After working at NASA, Kaplan started working for Survival Technology, Incorporated in Bethesda, Maryland. Kaplan sought to create a device intended to quickly inject a user suffering from anaphylaxis — a potentially fatal allergic reaction — with an emergency dose of epinephrine.
In 1973, when Kaplan was finalizing the design concept for the EpiPen, he was approached by the U.S. Department of Defense, which was looking for a device that could quickly inject an easily deliverable antidote for nerve gas. Kaplan’s design was for a device that a person could easily stick into one’s thigh, prompting a spring-loaded mechanism to push a needle containing life-saving medicine into the user’s bloodstream.
Kaplan’s invention became known as the ComboPen, and was initially used by the Pentagon before becoming available for use by the general public several years later as the EpiPen. However, Kaplan left Survival Technology, Incorporated shortly after creating the EpiPen to become a biochemical engineer, and didn’t follow the success of his invention. He lived out his life in a typical suburban home with two modest cars in the garage.

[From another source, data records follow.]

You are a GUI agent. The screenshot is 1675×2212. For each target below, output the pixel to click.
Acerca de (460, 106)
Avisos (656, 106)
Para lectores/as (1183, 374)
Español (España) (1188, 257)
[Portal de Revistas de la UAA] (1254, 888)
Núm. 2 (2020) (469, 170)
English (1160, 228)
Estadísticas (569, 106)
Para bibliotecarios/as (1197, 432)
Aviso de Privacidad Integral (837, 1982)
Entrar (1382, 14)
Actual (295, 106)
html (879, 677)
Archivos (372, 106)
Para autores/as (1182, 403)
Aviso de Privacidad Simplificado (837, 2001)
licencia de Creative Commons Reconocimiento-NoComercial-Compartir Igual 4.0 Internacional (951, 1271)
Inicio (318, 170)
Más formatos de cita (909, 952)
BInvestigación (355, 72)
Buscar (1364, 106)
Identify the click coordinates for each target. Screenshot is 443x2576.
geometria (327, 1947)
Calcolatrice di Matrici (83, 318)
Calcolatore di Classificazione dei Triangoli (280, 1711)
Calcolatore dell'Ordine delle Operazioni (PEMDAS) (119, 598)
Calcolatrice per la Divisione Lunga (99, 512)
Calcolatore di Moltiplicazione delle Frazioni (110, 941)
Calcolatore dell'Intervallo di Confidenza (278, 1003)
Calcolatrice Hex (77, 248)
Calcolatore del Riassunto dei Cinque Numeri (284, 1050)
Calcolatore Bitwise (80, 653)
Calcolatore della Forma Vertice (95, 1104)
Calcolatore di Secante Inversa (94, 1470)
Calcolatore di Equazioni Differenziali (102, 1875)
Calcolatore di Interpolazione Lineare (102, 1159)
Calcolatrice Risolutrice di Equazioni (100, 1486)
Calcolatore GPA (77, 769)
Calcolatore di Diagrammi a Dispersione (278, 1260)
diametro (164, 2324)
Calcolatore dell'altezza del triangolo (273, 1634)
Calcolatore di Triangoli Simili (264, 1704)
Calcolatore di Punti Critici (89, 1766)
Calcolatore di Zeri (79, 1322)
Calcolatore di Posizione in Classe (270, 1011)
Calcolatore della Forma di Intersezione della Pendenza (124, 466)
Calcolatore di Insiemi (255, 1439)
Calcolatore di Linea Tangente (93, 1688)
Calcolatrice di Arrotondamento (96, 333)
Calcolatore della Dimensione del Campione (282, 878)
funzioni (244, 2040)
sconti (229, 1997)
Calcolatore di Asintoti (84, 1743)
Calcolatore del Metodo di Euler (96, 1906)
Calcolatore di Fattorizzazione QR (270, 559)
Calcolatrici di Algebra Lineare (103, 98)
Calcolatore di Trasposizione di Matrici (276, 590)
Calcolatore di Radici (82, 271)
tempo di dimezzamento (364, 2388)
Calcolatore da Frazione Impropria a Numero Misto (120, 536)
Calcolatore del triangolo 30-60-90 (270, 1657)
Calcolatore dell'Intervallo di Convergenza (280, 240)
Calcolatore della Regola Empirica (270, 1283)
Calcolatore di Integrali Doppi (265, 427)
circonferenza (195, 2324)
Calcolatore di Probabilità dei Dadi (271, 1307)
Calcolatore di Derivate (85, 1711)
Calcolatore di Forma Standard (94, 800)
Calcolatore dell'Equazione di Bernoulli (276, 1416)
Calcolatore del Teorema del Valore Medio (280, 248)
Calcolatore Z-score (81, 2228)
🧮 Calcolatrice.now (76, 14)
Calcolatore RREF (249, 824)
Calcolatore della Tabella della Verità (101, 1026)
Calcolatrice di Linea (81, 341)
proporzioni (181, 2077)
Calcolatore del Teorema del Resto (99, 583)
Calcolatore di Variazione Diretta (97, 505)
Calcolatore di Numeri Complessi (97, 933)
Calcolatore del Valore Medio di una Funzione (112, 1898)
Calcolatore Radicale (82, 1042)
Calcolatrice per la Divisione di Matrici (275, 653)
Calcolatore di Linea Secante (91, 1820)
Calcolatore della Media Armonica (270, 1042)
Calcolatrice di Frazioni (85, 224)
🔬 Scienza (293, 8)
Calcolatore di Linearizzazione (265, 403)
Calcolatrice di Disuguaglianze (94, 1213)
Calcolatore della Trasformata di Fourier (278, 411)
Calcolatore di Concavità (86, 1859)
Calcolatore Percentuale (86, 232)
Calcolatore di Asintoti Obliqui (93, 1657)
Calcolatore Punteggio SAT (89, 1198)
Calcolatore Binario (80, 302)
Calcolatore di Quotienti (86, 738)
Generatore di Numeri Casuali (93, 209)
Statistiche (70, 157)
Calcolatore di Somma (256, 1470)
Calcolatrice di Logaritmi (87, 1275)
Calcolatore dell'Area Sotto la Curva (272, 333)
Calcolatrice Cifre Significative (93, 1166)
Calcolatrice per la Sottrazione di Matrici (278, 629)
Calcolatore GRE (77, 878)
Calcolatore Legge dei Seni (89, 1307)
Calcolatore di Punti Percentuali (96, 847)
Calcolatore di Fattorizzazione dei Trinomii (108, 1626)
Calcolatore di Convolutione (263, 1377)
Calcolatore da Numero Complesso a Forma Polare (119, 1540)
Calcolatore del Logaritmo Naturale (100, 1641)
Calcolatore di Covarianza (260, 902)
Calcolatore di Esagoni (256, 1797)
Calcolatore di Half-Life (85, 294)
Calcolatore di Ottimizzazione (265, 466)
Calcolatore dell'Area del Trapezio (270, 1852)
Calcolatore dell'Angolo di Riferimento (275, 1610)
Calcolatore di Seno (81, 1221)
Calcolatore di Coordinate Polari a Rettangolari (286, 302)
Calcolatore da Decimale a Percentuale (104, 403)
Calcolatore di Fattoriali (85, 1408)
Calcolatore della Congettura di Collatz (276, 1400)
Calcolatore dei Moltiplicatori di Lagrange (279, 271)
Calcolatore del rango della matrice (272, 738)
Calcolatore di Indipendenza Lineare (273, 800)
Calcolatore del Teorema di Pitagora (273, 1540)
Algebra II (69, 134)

“My husband was always looking for a new challenge, and he tended not to look backward,” Kaplan’s 71-year-old wife, Sheila, told the Times.
“[Kaplan] felt he had a legacy, that he made a difference,” Michael Kaplan said. “My dad was an extremely talented engineer, an analytical guy who delighted in solving technical issues.”
Mylan obtained the patent in 2007. So it looks like here’s a guy who invents something useful, with a helping hand from the government. To make things absolutely clear, this means that the notionally expensive research costs were already covered, and that – at least morally – the public sector has a decent stake in EpiPens. Mylan’s behaviour, if this account is true, implies that they’re not only cleaning up on the back of someone else’s work – which gives the lie to the incentive argument in this case – but are cleaning up on the back of someone else’s work AND public money.
And this is why, on the face of it, it looks like Mylan is gouging the public twice. Once because of the money people are having to cough up to pay for a fairly elementary device; and once because that device was developed with public support to begin with.